Всё это напрямую является последствиями медицины страховых компаний. В России, благодаря «реформаторам», ситуация уже очень похожая: есть и крупные аптечные сети, и крупные производители лекарств. Осталось только придать соответствующий статус страховым компаниям.
|
Между тем, помимо американской модели существует, как минимум, три альтернативные системы. Прежде всего, немецкая (также известная как «система Бисмарка »). Впервые она была введена в Германии в 1883 году и сейчас наиболее активно представлена в таких странах, как ФРГ, Франция, Голландия, Австрия, Бельгия, Швейцария, в некоторых государствах Латинской Америки и в Японии. Выстроена она на принципах солидарности и по своей философии чем-то напоминает нечто вроде большой общей кассы взаимопомощи. В рамках её также работает система медицинского страхования, но коренным отличием её от американской является то, что здесь страховые компании являются некоммерческими организациями. Они независимы и самоуправляемы, а их структура и принципы функционирования определены и жёстко регламентированы законодательно.

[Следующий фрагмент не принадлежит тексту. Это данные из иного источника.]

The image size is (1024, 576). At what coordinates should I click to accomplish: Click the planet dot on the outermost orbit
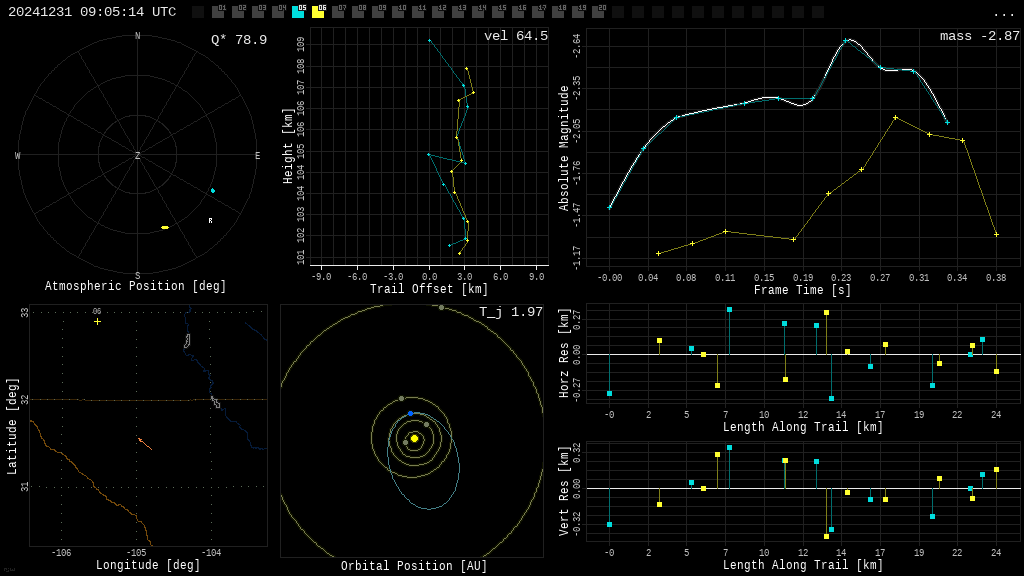click(441, 307)
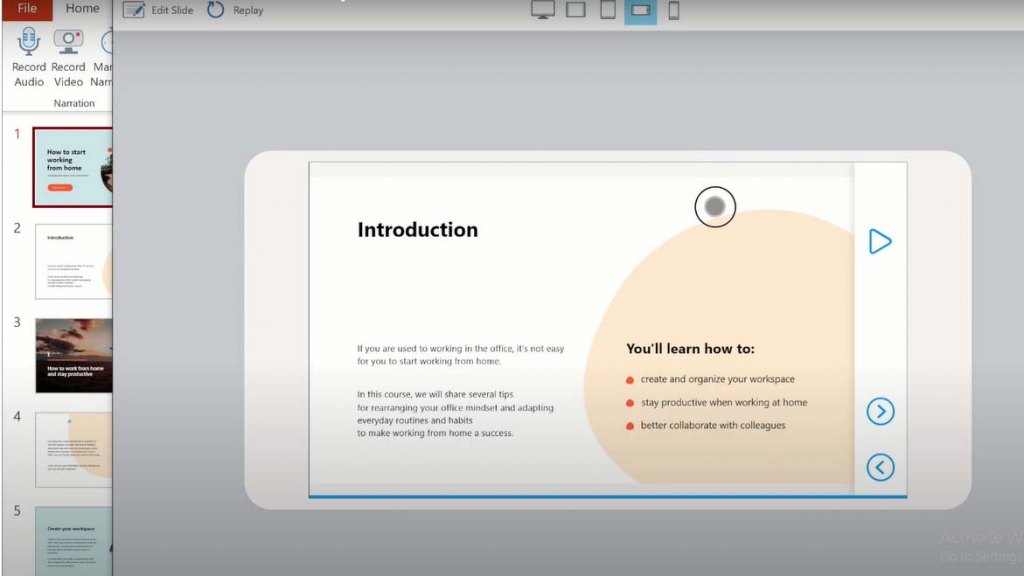1024x576 pixels.
Task: Select slide 5 'Create your workspace' thumbnail
Action: pos(73,540)
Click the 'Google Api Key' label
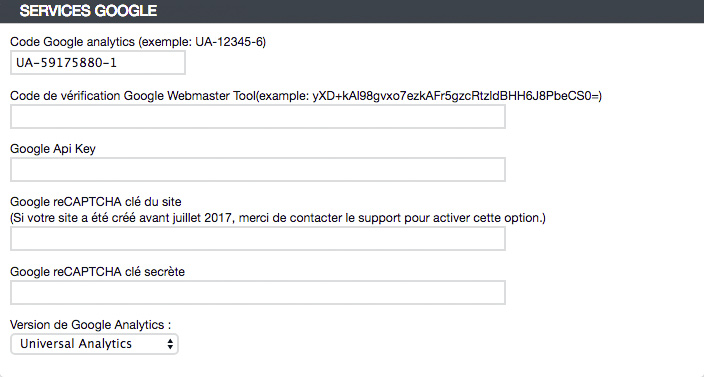 point(53,149)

Также довольно эффективна британская система (она же «система Бевереджа»). Она появилась в Англии в 1911 году по инициативе премьер-министра Дэвида Ллойда-Джорджа. Здесь необходимо отметить, что система является преимущественно государственной, и развитие её проходило под сильным влиянием советского опыта. В её рамках основная часть средств поступает в здравоохранение из государственного бюджета и распределяется централизованно, что очень эффективно позволяет ограничивать рост стоимости медицинского обслуживания. Её преимуществом перед немецкой системой является большая доступность для более широких кругов населения. Недостатком — более низкий уровень материально-технического оснащения, более высокая забюрократизированность и, как результат, более высокие административные расходы.
Третьей же является советская система Семашко. Полностью государственная, централизованная, при которой здравоохранение функционирует как единый кулак, развиваясь планово. Количество врачей, поликлиник и больниц в этой системе рассчитывалось и планировалось на определённое количество населения, равно как и количество выпускаемых лекарств, их стоимость и номенклатура. Здесь можно отметить, что, в отличии от двух предыдущих систем, сама медицина, система аптек и фармацевтическая промышленность были, по сути, единым целым и функционировали, также подчиняясь единому плану. Советская система была далеко не идеальна, она подвергается во многом вполне справедливой критике, но справедливо и другое — в её рамках та ситуация, что сложилась с инсулином в США, была невозможна в принципе.
Главное же принципиальное отличие всех перечисленных трех систем: немецкой, британской и советской — от американской, на которую ориентируется Минздрав РФ, состоит в том, что в них рамках здравоохранение не является бизнесом. Из чего неизбежно следует всё остальное. И этот момент является ключевым для понимания ситуации, складывающейся в вопросе реформирования современного здравоохранения РФ. Он касается самой её философии. А именно того, чьи интересы здесь первичны: пациента (и тогда само здравоохранение бизнесом не является) или же медицинских, фармацевтических и аптечных предприятий, прежде всего ориентированных на получение прибыли. Будем справедливы: и тот, и другой подход в принципе способны сформировать функционирующую систему здравоохранения. Вопрос лишь в том, на что именно она больше будет ориентирована.
Но насколько обязательно при этом ориентироваться именно на американский опыт, который совершенно явно не является ни лучшим, ни единственным? К сожалению, этот вопрос до сих пор остаётся открытым.